FBAR Reforms Recommended
If you have a financial interest in or signature authority over a foreign financial account, including a bank account, brokerage account, mutual fund, trust, or other type of foreign financial account, exceeding certain thresholds, the Bank Secrecy Act may require you to report the account yearly to the Department of Treasury by electronically filing a Financial Crimes Enforcement Network (FinCEN) 114, Report of Foreign Bank and Financial Accounts (FBAR).
However, FinCEN has recently made a number of proposals (RIN 1506-AB26) to revise its regulations. The proposed regulations would conform the FBAR filing deadlines to the new April 15 date, update the filing exemption for officers and employees with signature authority but no financial interest, and require filers with 25 or more accounts to begin reporting detailed information on each account on their annual FBAR filing.

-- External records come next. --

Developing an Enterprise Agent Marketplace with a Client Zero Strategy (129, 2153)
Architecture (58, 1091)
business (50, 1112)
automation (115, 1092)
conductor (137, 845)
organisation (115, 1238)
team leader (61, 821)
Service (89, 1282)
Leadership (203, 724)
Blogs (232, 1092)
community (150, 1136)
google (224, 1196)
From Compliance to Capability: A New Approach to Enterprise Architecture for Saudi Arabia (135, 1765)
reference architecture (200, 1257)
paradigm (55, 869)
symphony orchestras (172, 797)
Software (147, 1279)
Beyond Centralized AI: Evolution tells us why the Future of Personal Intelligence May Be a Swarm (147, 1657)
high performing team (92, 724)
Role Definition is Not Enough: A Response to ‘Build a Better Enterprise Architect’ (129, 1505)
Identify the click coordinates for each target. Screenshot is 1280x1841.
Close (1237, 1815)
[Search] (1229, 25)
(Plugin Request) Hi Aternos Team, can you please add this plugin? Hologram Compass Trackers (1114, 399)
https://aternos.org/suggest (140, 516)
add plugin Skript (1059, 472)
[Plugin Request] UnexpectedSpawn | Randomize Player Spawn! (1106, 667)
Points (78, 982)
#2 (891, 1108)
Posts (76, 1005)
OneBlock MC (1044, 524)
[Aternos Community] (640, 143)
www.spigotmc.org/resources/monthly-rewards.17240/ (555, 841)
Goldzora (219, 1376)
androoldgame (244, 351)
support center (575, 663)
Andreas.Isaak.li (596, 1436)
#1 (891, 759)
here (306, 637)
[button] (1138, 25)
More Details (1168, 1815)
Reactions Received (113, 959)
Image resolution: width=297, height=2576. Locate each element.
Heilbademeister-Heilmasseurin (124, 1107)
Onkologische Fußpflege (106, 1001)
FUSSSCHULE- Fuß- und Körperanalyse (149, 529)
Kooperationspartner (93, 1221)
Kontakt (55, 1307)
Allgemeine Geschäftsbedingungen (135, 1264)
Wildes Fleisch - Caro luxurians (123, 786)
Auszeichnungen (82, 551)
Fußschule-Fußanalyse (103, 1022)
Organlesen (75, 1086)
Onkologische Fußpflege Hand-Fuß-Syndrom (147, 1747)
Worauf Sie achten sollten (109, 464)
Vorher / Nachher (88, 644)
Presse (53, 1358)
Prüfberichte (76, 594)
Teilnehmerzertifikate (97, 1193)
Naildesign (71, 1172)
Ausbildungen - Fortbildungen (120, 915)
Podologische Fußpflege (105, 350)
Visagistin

- Any taxpayer who submits a timely extension request for their calendar year federal income tax return should automatically receive a corresponding extension to October 15 to file their FBAR;
- FinCen make available on its website a simple-to-complete electronic extension request for use by taxpayers who do not request a filing extension of their federal income tax return;
- FinCEN coordinate with tax preparation software vendors to ensure that both tax professionals and individual taxpayers have ready access for electronic filing of FBAR extensions through their products;
- FinCEN’s final regulations include a provision to grant an automatic extension until June 15 to FBAR filers located overseas or who maintain their books and records overseas;
- FinCEN permit taxpayers with signature authority but no financial interest in accounts whose filing requirements have been deferred since 2011 to not be required to file the deferred FBARs provided they would have qualified for the expanded filing exemption proposed by FinCEN; (currently the accounts need to be listed in Part IV of the FBAR)
- FinCEN allow filers with 25 or more accounts to provide the information as an attachment to their FBAR return; (currently the accounts need not be listed) and
- FinCEN continue to provide an exemption from filing an FBAR to officers and employees of certain federally-regulated entities for accounts over which they have signature authority but no financial interest.
FBAR compliance is difficult already and non-compliance penalties are extreme. We recommend some additional penalty reform recommendations, especially for non-willful cases (currently there is a $10,000 per account per year penalty).
We believe most of the AICPA’s user-friendly pro-taxpayer recommendations should be adopted by the government.